_SOURCE MATERIAL:_
- - -

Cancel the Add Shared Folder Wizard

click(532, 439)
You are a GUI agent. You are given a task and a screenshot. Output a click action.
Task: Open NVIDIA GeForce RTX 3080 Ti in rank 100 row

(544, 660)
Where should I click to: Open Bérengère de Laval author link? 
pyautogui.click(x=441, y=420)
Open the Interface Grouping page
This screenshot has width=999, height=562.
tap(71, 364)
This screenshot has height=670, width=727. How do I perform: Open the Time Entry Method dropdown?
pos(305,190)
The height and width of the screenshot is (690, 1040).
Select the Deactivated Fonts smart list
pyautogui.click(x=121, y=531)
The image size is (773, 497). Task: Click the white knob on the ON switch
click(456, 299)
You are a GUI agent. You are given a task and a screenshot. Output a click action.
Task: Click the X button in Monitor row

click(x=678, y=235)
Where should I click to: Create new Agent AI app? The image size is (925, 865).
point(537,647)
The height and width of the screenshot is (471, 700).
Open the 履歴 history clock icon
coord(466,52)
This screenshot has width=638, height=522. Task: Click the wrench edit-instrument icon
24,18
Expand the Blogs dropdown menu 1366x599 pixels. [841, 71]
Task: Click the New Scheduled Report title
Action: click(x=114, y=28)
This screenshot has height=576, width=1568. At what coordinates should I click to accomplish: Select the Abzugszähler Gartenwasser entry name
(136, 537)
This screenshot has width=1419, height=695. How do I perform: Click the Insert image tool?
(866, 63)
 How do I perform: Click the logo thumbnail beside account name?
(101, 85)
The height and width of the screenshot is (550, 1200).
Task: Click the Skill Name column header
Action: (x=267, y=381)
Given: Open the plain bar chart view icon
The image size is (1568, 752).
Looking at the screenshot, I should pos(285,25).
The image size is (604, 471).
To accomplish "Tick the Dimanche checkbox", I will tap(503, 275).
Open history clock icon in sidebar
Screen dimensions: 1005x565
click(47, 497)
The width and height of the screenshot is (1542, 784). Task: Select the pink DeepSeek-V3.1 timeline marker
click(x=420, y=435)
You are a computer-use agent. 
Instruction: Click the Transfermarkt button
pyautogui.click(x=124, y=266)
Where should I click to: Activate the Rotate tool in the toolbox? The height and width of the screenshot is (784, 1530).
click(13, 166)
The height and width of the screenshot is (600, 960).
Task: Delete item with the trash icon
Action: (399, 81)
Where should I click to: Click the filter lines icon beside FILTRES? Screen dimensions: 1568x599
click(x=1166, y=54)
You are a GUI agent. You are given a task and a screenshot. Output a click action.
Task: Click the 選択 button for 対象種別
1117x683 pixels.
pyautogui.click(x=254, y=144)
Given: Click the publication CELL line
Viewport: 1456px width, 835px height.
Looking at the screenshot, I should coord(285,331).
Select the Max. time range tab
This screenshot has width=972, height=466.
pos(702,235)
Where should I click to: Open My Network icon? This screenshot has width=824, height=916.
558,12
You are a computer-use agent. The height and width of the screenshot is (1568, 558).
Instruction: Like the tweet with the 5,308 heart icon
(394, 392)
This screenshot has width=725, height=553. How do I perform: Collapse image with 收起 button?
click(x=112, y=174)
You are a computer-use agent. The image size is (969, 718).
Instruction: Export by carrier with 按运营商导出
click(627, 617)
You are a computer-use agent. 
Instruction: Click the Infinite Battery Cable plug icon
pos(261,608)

- - -

_WHAT IS EXPECTED:_ In the listing, find every line containing the word "computer" and list it.

_ANSWER TO THIS TASK:_
You are a computer-use agent. 
You are a computer-use agent. The height and width of the screenshot is (1568, 558).
You are a computer-use agent. The image size is (969, 718).
You are a computer-use agent. 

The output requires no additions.